> **Data under study**:
--- START ---

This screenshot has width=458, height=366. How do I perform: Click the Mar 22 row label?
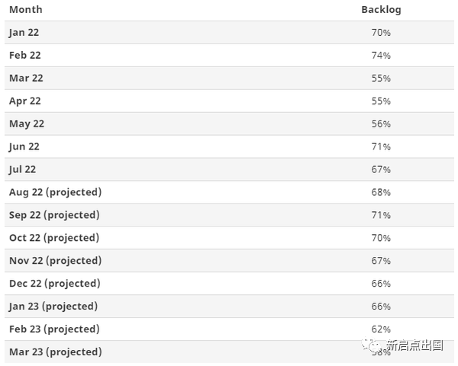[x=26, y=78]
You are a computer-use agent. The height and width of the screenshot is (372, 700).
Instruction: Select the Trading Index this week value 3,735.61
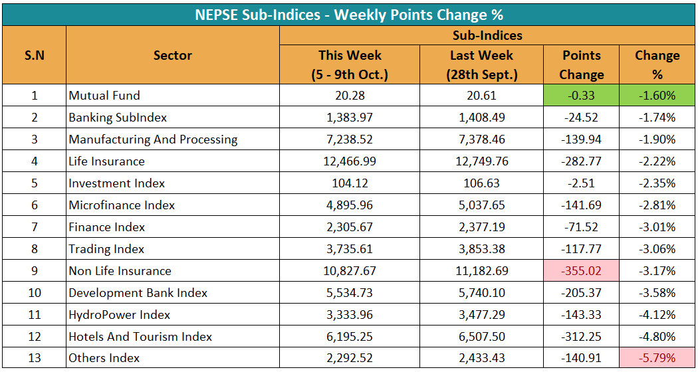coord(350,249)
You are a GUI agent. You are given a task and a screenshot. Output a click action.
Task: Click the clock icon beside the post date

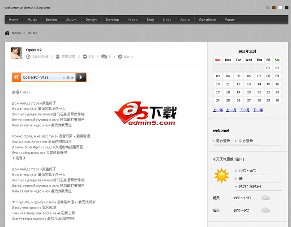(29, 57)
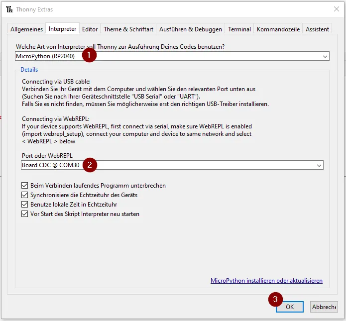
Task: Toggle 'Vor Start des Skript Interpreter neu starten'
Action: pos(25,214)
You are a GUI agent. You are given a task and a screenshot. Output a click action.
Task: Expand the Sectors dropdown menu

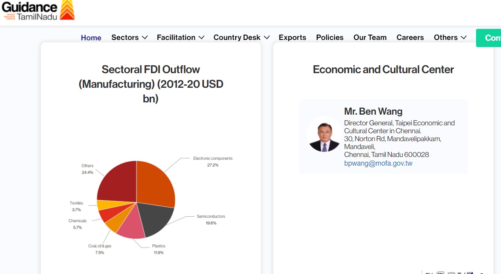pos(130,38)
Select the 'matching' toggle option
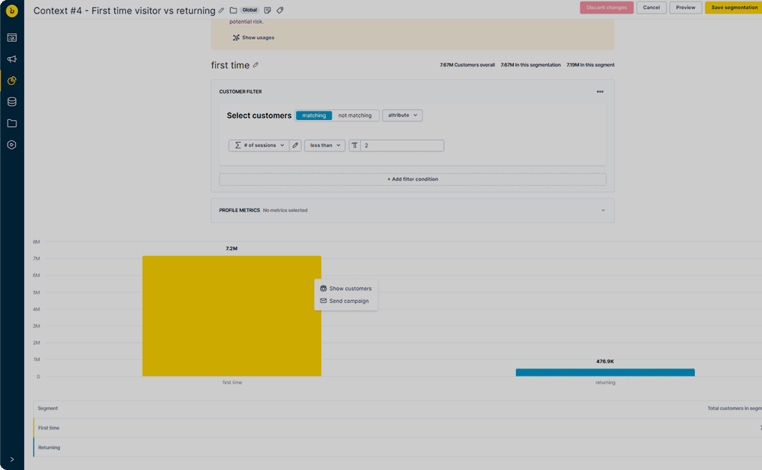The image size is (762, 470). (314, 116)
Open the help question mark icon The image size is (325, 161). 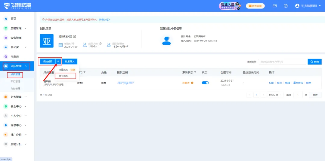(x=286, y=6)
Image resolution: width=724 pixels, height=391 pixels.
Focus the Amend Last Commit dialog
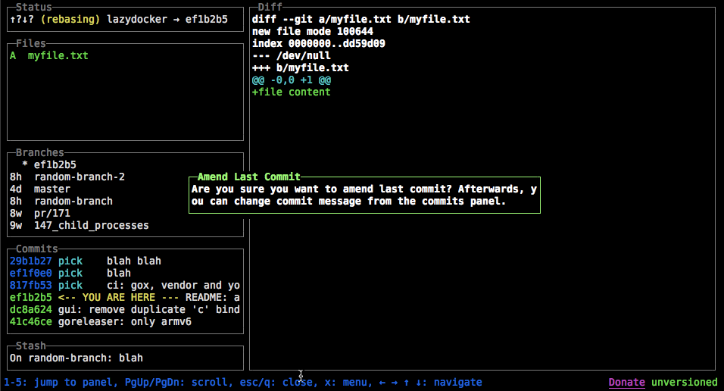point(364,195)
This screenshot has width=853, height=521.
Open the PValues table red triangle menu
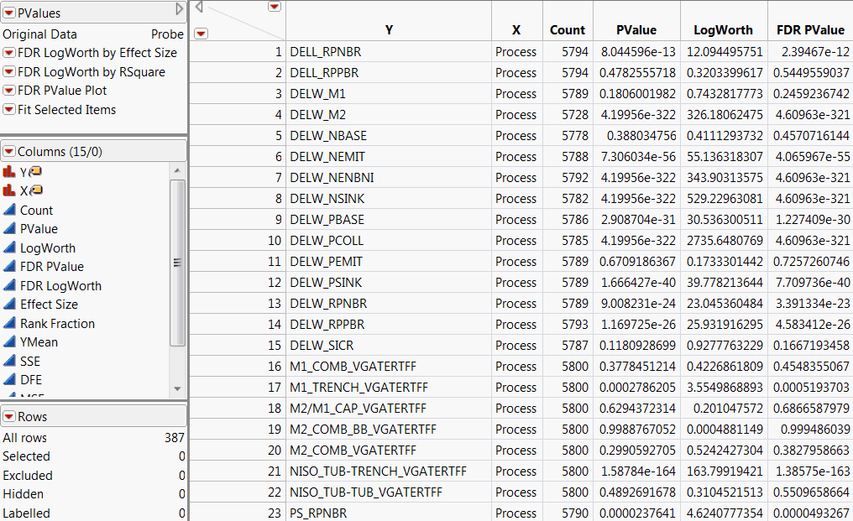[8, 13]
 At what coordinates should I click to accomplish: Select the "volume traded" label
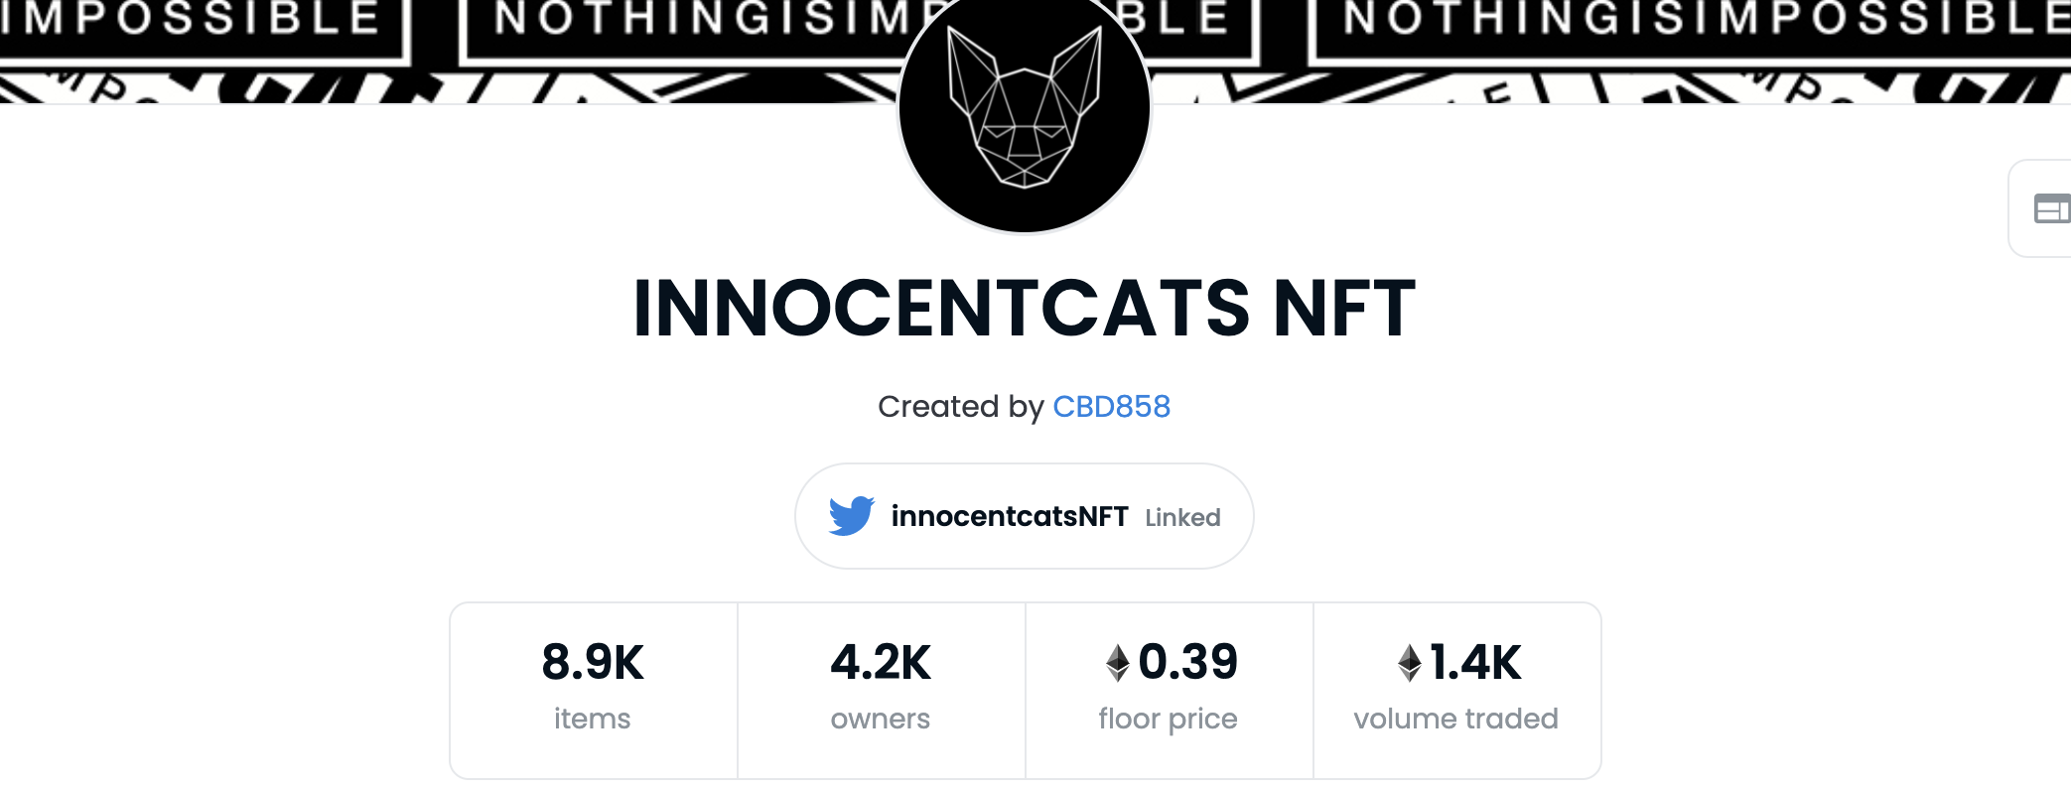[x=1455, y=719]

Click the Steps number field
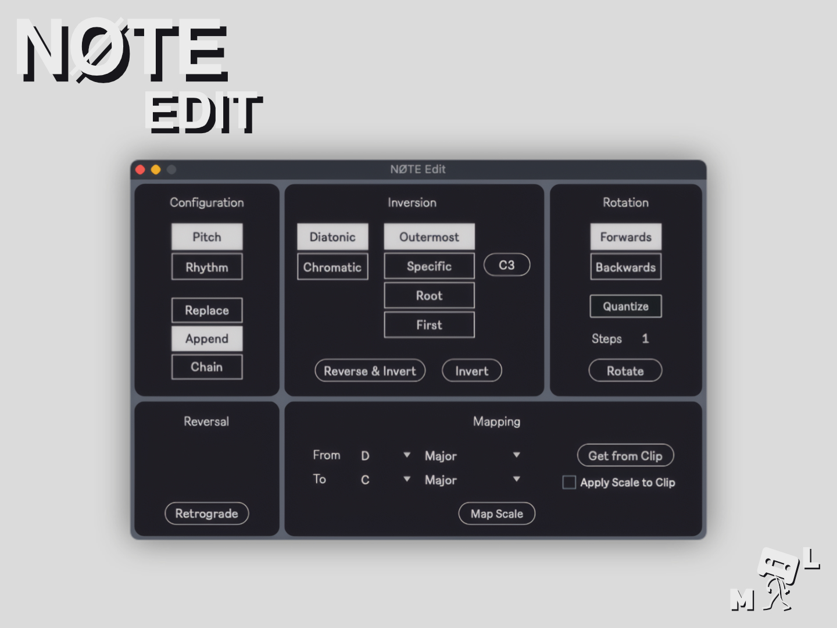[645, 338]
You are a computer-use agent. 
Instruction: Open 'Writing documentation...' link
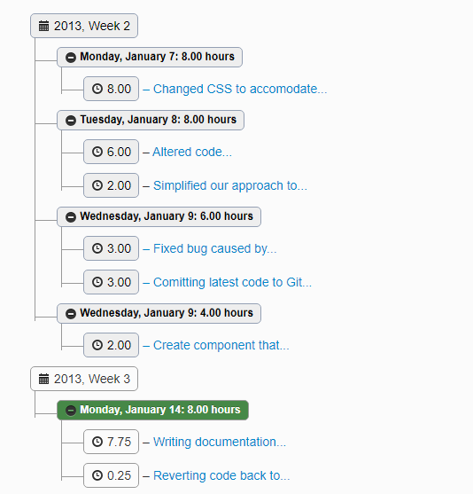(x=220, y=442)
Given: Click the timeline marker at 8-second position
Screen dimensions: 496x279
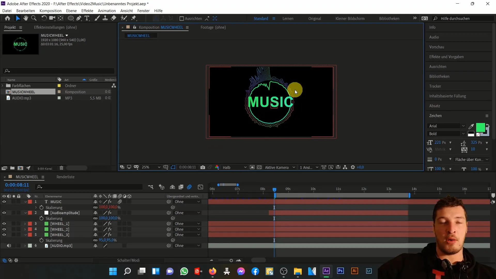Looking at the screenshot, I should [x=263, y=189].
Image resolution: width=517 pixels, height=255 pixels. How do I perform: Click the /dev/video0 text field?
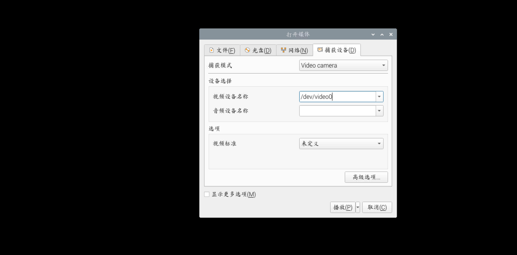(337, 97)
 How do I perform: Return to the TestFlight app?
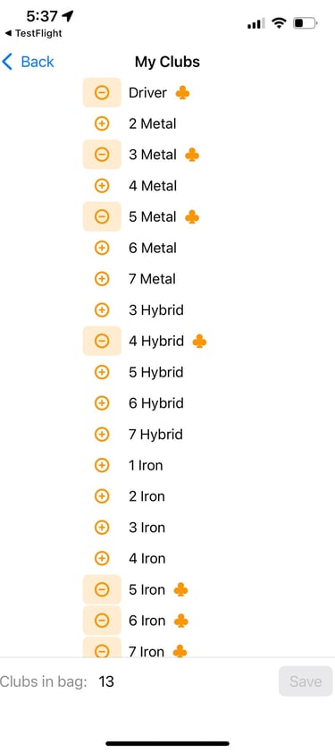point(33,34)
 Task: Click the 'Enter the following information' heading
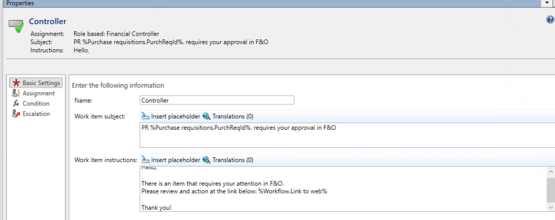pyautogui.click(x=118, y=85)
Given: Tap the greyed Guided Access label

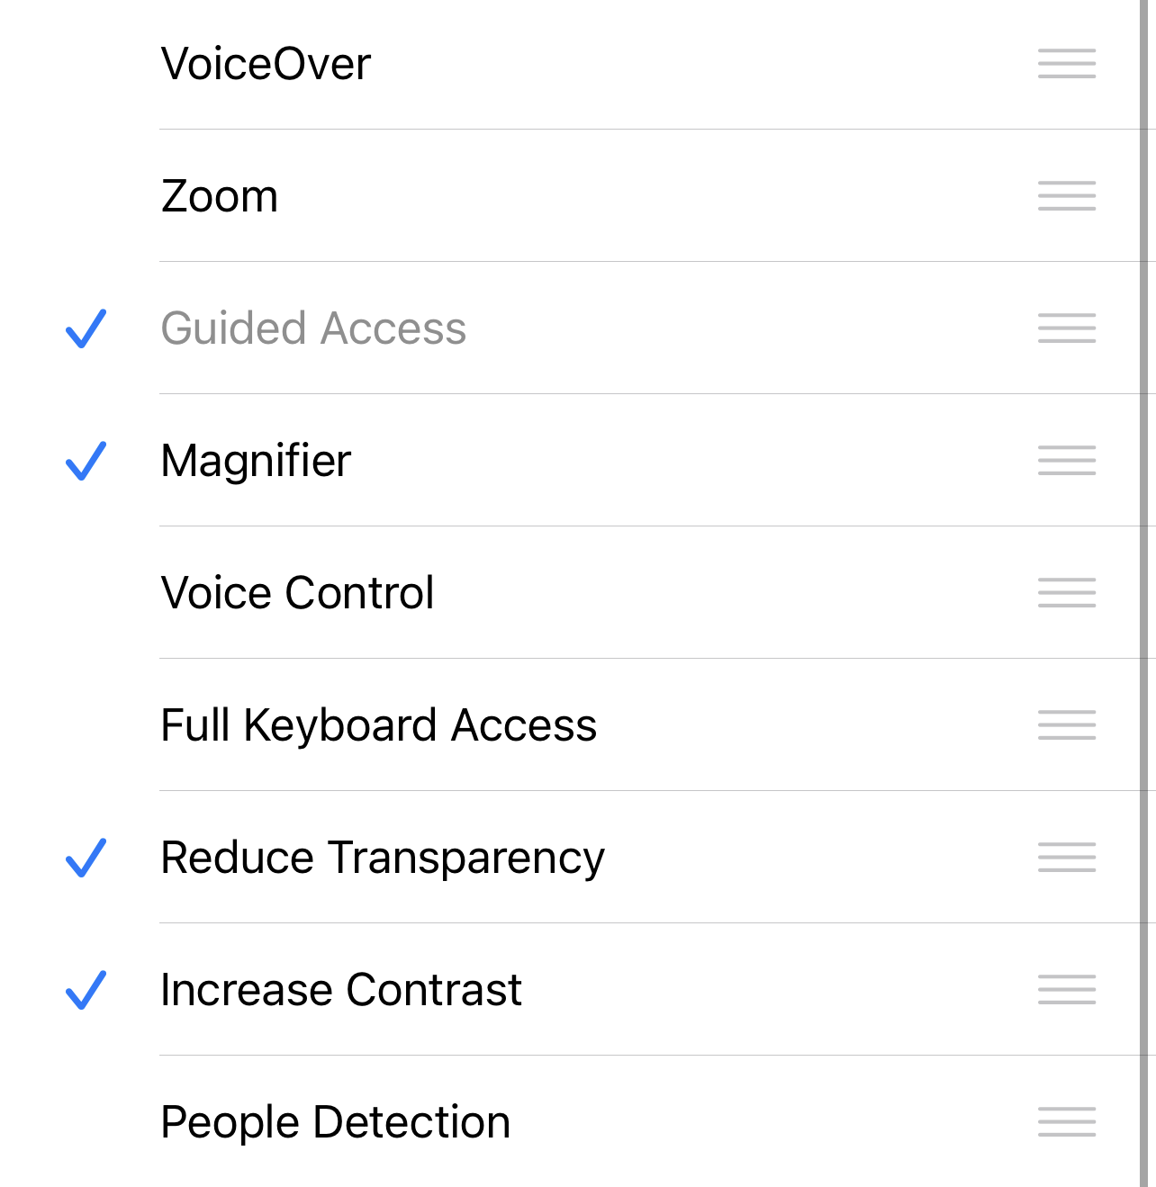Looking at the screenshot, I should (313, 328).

--- END ---

> **Exercise details**: Across the listing above, report every line where "agent" occurs.

> **Solution to the problem**:
You are a computer-use agent. The height and width of the screenshot is (372, 700).
You are a GUI agent. You are given a task and a screenshot. Output a click action.
You are a GUI agent. You are given a task and a screenshot. Output a click action.
You are a computer-use agent. 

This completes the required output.